DATA FOR ANALYSIS >>
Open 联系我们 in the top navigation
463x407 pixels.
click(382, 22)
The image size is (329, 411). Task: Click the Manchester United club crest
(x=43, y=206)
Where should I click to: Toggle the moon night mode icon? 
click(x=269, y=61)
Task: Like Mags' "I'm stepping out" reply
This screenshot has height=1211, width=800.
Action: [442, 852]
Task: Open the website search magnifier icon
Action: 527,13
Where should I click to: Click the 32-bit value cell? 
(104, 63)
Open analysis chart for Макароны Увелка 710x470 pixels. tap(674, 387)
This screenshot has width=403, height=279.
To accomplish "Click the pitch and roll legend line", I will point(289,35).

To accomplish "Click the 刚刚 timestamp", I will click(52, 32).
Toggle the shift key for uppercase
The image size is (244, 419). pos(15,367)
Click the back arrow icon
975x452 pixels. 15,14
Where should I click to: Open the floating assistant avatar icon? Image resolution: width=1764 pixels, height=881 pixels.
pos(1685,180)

==

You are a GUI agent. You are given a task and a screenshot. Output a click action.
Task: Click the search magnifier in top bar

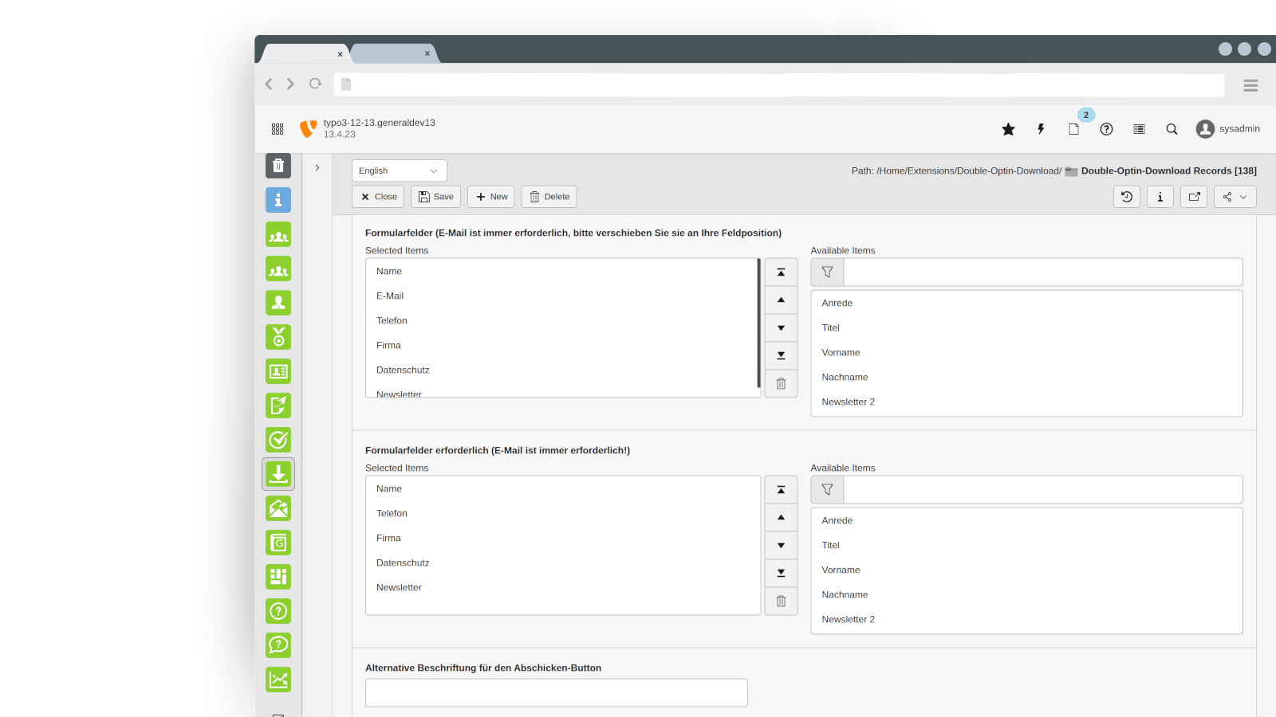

==

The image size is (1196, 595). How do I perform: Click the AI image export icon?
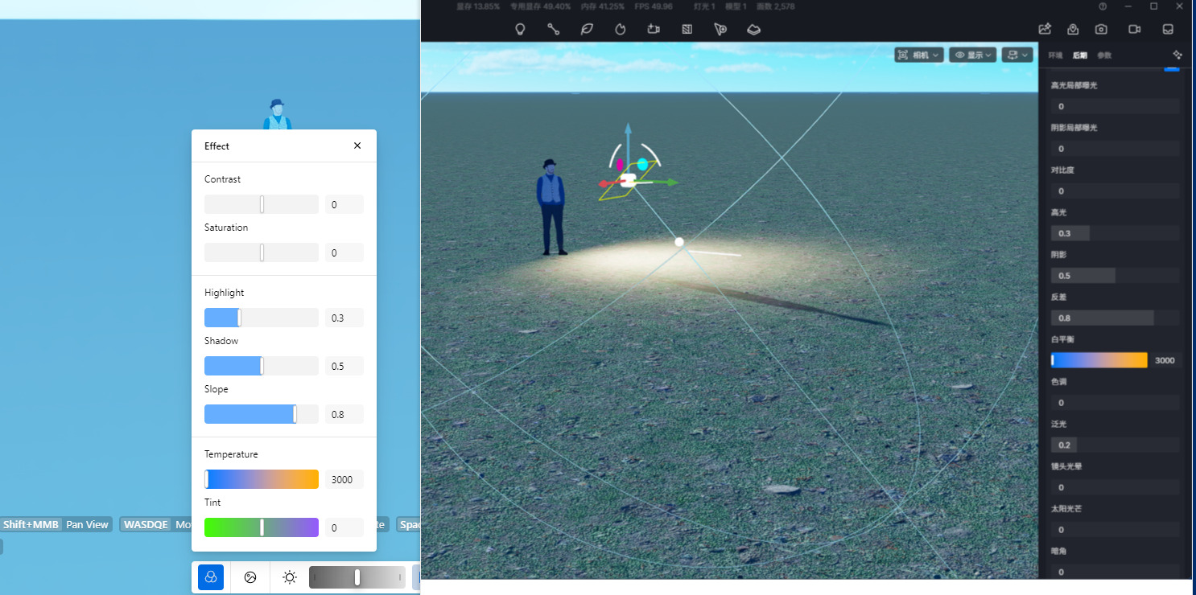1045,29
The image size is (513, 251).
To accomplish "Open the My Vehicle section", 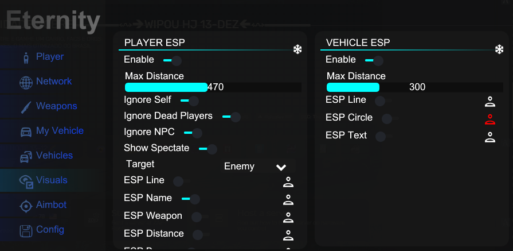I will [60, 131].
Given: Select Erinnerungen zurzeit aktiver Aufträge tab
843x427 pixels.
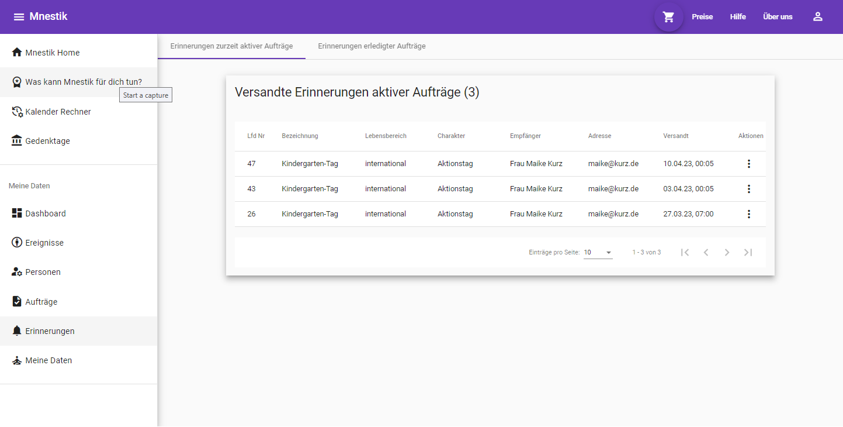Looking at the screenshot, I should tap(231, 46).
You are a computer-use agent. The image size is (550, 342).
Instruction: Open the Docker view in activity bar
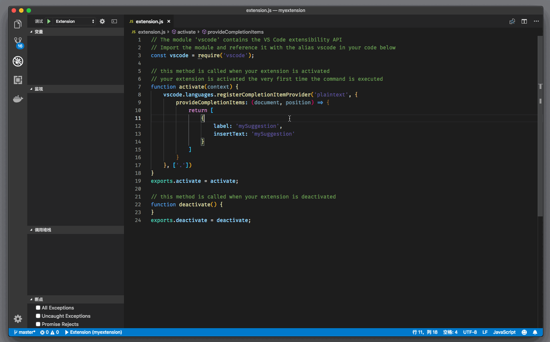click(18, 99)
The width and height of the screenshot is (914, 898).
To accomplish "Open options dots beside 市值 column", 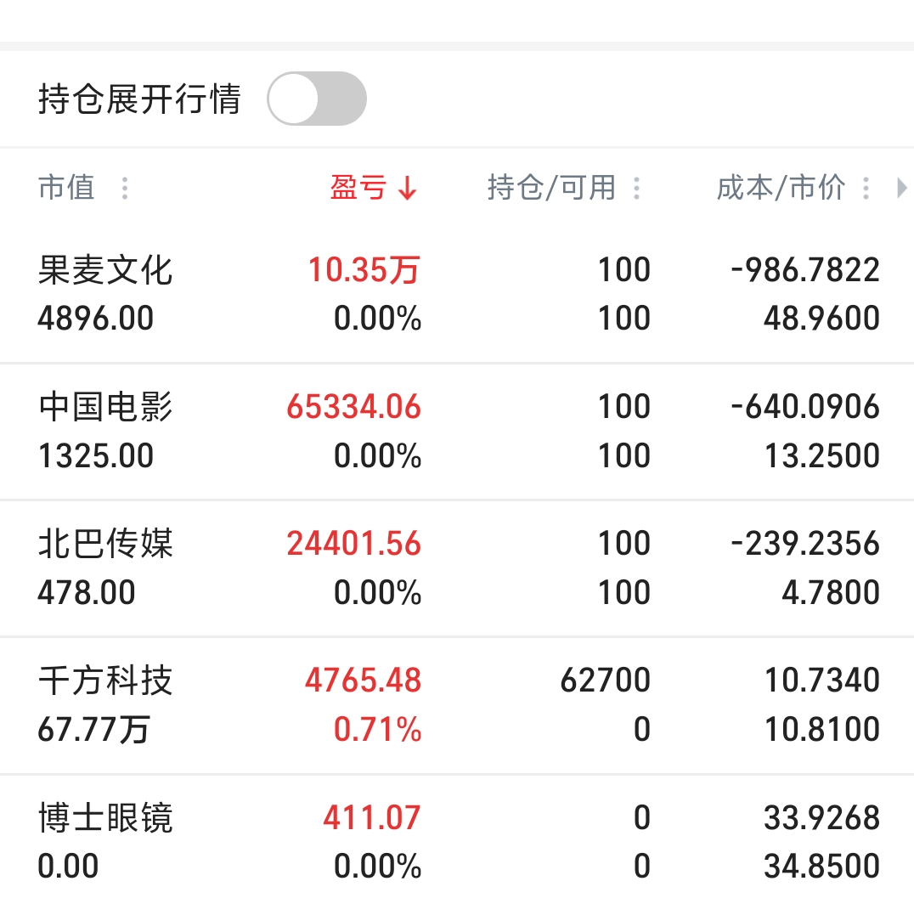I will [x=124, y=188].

PROBLEM REQUIREMENTS >> What is needed here is how many lines of the entries contain "agent"; give that number alone.

EXERCISE RESULT >> 2